━━━ The data ━━━

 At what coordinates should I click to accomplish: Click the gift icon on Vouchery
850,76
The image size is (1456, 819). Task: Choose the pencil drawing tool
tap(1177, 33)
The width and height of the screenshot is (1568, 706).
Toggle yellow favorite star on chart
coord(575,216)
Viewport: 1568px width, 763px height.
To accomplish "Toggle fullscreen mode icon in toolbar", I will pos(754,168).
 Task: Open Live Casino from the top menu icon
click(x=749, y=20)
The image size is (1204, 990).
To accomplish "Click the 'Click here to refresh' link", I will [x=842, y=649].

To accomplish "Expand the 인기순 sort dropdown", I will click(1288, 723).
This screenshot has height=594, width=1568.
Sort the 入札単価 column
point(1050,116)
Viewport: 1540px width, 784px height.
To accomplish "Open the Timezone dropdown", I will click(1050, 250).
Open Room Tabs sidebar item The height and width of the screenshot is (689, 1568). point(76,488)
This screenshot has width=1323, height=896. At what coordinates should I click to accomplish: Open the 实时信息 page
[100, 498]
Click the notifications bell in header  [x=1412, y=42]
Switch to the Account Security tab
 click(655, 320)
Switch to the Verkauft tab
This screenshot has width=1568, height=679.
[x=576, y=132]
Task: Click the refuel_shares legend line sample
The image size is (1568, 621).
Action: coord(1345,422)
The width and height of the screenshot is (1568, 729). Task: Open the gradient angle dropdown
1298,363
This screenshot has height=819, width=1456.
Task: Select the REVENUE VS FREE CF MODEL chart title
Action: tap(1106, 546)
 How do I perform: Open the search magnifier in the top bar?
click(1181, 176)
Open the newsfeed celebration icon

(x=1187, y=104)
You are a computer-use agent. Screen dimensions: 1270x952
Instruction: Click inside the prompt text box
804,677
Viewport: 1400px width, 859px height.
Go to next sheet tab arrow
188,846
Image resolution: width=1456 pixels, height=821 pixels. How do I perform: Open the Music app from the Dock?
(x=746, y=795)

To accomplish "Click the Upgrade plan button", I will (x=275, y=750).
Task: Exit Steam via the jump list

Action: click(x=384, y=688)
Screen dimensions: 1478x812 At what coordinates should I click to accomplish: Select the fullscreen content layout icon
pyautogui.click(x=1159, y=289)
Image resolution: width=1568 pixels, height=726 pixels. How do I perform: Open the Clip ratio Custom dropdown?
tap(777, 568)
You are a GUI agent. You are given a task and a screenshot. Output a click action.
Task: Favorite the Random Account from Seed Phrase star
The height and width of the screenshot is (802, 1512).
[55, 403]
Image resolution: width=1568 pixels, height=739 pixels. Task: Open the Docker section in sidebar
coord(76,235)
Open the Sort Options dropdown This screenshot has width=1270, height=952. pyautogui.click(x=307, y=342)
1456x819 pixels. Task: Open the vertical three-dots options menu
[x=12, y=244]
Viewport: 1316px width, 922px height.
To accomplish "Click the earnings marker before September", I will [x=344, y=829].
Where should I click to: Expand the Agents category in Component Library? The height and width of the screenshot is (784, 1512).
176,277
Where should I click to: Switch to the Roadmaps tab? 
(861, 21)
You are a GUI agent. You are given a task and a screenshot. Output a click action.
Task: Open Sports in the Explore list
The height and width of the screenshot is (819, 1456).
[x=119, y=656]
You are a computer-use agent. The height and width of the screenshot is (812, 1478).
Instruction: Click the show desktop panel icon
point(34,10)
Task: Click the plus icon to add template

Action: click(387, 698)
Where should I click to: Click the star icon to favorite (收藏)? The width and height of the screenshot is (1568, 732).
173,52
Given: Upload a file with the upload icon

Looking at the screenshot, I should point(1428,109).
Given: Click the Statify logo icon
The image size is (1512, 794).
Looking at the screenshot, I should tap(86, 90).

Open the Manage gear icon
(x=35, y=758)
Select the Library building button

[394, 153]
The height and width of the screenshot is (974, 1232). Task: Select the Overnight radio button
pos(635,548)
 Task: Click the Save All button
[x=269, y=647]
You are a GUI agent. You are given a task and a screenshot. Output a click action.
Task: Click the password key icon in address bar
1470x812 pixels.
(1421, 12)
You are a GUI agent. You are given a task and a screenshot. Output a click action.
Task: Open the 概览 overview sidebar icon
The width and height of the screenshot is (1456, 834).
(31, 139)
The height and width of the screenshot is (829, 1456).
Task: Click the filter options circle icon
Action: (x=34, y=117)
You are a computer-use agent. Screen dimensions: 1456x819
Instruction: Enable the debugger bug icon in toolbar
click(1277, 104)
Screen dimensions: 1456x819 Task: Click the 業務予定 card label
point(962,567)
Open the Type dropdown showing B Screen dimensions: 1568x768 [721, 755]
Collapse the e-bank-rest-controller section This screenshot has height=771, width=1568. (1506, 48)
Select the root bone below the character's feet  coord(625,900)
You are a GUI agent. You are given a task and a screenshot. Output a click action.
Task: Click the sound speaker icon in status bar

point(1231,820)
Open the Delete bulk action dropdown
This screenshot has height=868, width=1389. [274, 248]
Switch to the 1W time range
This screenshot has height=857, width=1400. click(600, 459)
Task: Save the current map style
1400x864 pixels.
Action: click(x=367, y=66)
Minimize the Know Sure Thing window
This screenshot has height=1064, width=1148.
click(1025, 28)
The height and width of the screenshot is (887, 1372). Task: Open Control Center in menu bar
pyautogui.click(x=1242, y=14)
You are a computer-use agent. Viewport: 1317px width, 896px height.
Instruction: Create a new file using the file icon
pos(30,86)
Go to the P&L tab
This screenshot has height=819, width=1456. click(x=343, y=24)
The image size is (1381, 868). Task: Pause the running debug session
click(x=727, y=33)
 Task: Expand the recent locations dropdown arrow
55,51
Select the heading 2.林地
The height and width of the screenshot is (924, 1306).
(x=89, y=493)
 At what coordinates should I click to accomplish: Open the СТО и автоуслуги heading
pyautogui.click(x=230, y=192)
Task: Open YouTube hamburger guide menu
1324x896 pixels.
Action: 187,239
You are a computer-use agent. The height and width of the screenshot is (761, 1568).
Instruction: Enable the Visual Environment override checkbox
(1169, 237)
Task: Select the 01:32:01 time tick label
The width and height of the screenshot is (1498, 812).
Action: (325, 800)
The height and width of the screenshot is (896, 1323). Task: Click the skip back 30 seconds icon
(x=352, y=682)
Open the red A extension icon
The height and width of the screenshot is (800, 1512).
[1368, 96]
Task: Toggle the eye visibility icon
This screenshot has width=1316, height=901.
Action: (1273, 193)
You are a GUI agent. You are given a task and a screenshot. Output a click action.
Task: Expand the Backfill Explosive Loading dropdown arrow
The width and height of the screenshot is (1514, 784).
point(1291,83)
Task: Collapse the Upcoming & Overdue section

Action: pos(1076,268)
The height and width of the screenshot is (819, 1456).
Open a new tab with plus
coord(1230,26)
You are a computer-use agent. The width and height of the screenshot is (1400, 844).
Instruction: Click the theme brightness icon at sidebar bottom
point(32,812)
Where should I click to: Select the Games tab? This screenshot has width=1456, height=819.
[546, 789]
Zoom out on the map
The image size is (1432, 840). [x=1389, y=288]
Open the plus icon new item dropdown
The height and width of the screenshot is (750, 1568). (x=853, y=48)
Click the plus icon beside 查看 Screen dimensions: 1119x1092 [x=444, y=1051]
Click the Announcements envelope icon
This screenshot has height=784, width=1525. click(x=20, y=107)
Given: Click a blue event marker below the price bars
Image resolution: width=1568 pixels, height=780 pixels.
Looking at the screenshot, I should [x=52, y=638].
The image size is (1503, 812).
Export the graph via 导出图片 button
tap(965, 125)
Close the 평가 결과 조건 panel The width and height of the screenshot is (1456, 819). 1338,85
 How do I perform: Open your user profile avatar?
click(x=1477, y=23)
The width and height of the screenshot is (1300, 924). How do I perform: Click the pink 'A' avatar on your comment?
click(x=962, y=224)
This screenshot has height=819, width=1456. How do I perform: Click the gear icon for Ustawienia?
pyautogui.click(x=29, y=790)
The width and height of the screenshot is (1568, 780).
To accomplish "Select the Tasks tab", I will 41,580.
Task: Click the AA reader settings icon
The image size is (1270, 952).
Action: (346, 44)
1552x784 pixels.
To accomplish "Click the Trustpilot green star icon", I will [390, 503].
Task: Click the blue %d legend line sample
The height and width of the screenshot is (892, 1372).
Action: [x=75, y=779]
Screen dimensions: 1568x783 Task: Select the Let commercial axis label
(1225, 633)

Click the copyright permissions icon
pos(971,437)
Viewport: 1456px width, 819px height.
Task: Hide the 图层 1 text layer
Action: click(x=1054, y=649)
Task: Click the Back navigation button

━━━

◆ Your objective: Only the lines that contain the string "marker" should be copied from the entries above.

◆ Solution:
To accomplish "Click the earnings marker before September", I will [x=344, y=829].
Given: Click a blue event marker below the price bars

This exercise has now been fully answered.